Blow … blow … blow her away … ” The massed chorus unleashes a unison cry, the light intensifies, a massive flying roof piece arrives in position and the orchestra climaxes. No, not climaxes, explodes. Always a key moment in any staging of Benjamin Britten’s “Billy Budd,” it defines Michael Grandage’s magnificently controlled, shattering production. His fusing of music and drama is even more impressive considering that this is Grandage’s operatic debut.
Unfashionably, the production is set not in a neutral or allegorical space but in period, aboard ship. Almost.
There are realistic nautical elements to the massive set — ropes, hammocks, canons et al — but the opera is presented inside out. Eschewing mastheads and sails, set designer Christopher Oram and Grandage claustrophobically encase the action inside the wooden bow of the ship. Not only does that focus the drama, the curved, inward-looking space is suggestive of the mind’s eye of Captain Vere (John Mark Ainsley), who recounts the piece in flashback.
Released from the dictates of dutiful naturalism, the production steers a path between clearly recognizable behavior and stylization. The libretto is not short on either Christianity or homoerotics but the production achieves visceral power by allowing the contrasting elements to be held in tense balance.

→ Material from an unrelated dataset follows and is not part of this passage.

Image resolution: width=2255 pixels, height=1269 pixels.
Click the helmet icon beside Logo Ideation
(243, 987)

Detailed acting is present throughout — the scary outbreak of the first act fight amid the crew is unusually convincing — but Grandage also clearly relishes building the big picture. The misbegotten attack on the French ship at the top of the second act sees 73 performers ranged all over the three-tiered set topped off by the glimpse of a “Les Miz”-style flag waving confidently in the mist.
Conversely, he can produce shivers on a virtually bare stage. At the close of the first act, blithe Billy (Jacques Imbrailo) has just been warned by anxious Dansker (Jeremy White) about the predatory Claggart (glowering, dark-toned Phillip Ens). In the final bars, as the two men leave, the set flies out to reveal Claggart eavesdropping.

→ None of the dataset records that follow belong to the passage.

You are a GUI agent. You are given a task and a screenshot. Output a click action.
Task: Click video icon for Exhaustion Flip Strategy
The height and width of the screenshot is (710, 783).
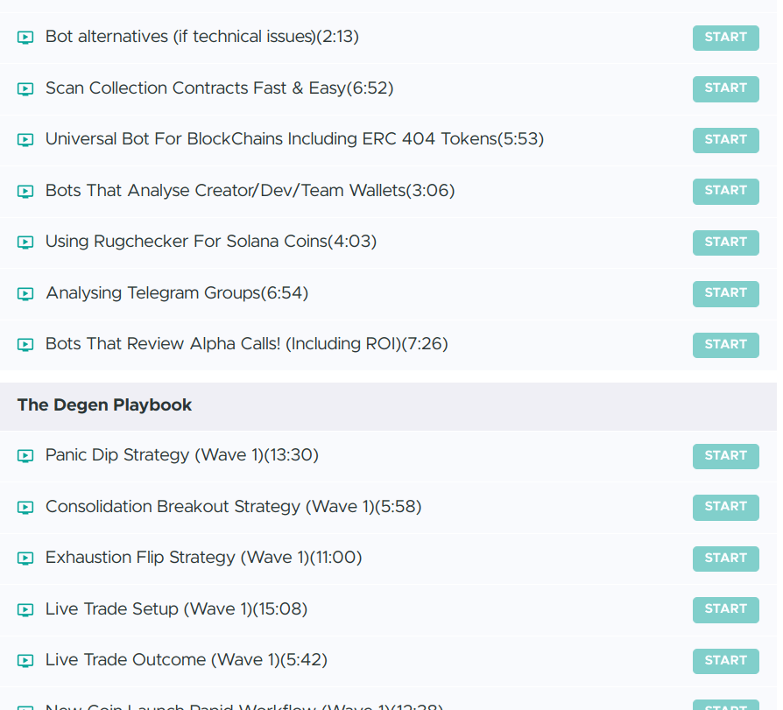25,558

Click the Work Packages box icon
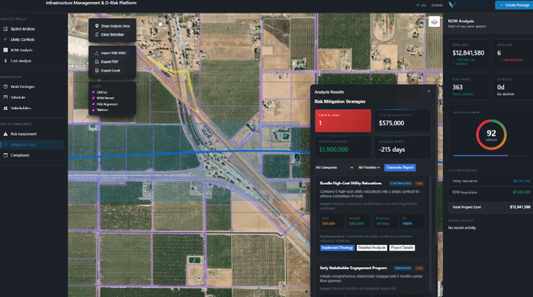[x=5, y=87]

Ideally young, lean Imbrailio is cunningly seen in contrast with craggier-looking performers. But the gleamingly fast vibrato of his bright baritone sound alone gives Billy his essential innocence. As a result, he’s all the more dramatically engaging because he doesn’t have to work at underlining the sense of goodness upon which the piece pivots.
The moral weight, however, rests with Vere, who yearns for absolution for having sacrificed Billy. Without ever sacrificing the quality of his beautifully unforced tenor voice, Ainsley brings genuine anguish to Vere’s dilemma. His performance is driven by clarity of thought and understatement. Those qualities are nicely shared by Ben Johnson as the wretched Novice who, flogged and distressed, becomes Claggart’s unwilling spy.
Mark Elder’s command of the score is exemplary, from the extreme eerie pianissimo of the opening strings to his shaping and placing of the voices within the orchestral texture. His grip on the stage action equals Grandage’s dramatic elucidation of the score.
In addition to theater commitments, Grandage is ready to helm “Madame Butterfly” at Houston Grand Opera in October and “Don Giovanni” at the Met in 2012. Further opera offers are now a certainty.